Jocelyn Kerbourc’h : Super bien, je n’ai jamais été aussi en forme de toute ma préparation, on a fait les choses comme il le fallait avec mon entraîneur Jean-Jacques Minne. Je suis prêt comme il faut. Je ne suis pas là pour faire un exploit mais plutôt pour continuer ce qui a été réalisé à l’entraînement. En résumé je ne viens pas chercher un exploit mais simplement pourquoi je me suis entraîné.

 

Jocelyn Kerbourc’h : « L’un des challenges de l’entraînement en vue d’un 100 km est de ne pas se blesser. Il faut être intelligent dans sa préparation cela veut dire se coucher tôt, bien manger etc… Il faut faire aucun écart à aucun moment. »

 

Lepape-info : Comment en êtes-vous arrivé à courir des 100 km ?  

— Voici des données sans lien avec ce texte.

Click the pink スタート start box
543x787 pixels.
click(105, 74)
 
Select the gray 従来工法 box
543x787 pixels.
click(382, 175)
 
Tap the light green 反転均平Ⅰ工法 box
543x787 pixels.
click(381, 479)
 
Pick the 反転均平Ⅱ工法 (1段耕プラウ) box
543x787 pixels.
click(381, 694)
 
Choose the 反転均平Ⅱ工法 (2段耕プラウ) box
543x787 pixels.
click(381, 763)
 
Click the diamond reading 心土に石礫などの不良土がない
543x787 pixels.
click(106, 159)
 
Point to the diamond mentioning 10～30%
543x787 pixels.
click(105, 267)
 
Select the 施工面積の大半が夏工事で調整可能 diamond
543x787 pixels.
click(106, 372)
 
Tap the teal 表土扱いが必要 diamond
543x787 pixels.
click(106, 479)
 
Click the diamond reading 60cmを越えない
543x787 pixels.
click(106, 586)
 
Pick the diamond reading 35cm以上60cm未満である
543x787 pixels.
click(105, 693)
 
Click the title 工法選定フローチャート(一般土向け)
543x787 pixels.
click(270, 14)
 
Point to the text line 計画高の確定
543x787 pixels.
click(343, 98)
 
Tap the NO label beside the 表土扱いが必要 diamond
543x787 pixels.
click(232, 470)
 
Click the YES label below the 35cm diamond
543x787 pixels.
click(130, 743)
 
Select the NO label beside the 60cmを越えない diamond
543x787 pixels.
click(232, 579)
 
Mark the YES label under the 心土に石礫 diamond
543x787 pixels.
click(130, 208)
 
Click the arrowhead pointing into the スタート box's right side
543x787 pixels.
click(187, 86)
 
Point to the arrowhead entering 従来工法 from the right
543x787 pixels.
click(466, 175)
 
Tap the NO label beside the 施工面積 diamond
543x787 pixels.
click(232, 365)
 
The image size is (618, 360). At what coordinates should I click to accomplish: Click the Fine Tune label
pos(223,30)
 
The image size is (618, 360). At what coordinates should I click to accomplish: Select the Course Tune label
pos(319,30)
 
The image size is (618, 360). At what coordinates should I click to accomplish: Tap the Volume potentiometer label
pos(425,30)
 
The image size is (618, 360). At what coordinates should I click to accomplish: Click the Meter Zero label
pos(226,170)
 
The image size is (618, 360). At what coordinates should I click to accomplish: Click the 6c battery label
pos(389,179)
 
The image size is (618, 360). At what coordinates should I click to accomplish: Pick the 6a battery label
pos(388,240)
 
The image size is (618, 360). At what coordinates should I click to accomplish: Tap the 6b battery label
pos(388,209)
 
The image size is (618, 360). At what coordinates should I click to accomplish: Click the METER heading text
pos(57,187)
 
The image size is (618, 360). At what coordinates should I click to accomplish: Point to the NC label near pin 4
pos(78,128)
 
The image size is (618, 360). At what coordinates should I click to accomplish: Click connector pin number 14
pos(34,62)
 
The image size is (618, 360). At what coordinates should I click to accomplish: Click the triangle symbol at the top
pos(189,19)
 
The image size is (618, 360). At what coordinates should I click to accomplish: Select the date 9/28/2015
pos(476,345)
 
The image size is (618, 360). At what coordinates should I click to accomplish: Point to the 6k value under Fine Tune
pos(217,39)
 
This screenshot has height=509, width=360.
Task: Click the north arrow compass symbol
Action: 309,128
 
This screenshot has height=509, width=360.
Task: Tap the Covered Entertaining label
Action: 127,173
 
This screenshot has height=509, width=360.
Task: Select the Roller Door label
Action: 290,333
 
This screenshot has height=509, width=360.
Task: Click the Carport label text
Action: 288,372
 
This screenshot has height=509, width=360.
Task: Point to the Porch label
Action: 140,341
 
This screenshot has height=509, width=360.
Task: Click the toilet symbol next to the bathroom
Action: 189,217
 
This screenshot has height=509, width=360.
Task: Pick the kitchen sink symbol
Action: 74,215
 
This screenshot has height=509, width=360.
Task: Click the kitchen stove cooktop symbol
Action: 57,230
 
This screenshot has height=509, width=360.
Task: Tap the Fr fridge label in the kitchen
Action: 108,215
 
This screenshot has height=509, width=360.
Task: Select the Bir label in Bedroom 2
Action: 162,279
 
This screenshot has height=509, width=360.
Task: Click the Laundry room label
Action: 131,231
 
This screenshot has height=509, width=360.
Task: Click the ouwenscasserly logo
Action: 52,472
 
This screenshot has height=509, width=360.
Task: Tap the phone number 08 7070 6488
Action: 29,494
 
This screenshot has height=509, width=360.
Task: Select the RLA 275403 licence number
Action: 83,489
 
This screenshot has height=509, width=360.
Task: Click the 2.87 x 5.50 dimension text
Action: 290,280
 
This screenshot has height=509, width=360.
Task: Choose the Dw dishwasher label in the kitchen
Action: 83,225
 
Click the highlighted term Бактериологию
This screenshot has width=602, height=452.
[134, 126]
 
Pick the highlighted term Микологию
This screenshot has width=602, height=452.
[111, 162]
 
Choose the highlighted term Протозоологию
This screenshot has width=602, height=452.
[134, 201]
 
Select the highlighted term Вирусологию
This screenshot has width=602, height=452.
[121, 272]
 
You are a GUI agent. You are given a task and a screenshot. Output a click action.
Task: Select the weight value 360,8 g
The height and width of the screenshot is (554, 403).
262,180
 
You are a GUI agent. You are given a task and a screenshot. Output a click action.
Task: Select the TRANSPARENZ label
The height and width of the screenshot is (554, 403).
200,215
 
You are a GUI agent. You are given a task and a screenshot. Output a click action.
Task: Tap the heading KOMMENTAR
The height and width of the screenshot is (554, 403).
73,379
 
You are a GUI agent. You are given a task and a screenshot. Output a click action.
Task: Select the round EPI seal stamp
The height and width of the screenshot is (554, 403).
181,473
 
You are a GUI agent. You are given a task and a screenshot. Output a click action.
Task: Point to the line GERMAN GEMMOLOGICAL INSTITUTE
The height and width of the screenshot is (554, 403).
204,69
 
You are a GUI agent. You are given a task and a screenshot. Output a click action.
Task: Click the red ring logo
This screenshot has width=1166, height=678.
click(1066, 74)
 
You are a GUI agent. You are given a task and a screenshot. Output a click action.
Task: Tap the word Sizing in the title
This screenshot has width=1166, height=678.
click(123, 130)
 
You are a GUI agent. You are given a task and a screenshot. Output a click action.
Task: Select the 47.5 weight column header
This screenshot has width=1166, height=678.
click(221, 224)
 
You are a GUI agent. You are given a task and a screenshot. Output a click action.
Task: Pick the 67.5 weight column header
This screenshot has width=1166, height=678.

J.K : J’ai un passé d’abord de trailer, j’ai fait toutes les courses de l’UTMB, ensuite je me suis focalisé sur le marathon en disputant tous les Majors en 18 mois (Boston, Chicago, Londres, Berlin, Tokyo et New-York) avec des chronos sous les 3h. Mon plus « lent » fut celui de Boston en 2h51, c’était en 2018 et c’était l’édition où il avait plu énormément, c’était cataclysmique. J’aime bien la vitesse et l’ultra mais j’aime bien quand cela va vite. Le trail c’est cool mais on marche beaucoup, cela reste un effort de fou je m’en souviens lors de 80 km que j’ai disputé mais je n’avais pas trop envie d’adopter ce côté un peu « randonneur » que l’on est parfois obligé de mettre en place vu certains parcours. J’avais plus envie d’être sur un côté endurance à fond. Pour ce qui est du 100 km j’ai la chance d’être à l’Azur Olympique Charenton avec la vice-présidente du club Emmanuelle Jaeger (vice-championne du monde 2015 du 100 km catégorie M45) qui nous a inspiré. Je me suis dit pourquoi pas se lancer sur un 100 km. En 2019, j’ai couru mon premier 100 km à Amiens où j’ai terminé 8ème. Samedi ce sera mon troisième 100 km.

 

Lepape-info : Quelle a été votre préparation ?  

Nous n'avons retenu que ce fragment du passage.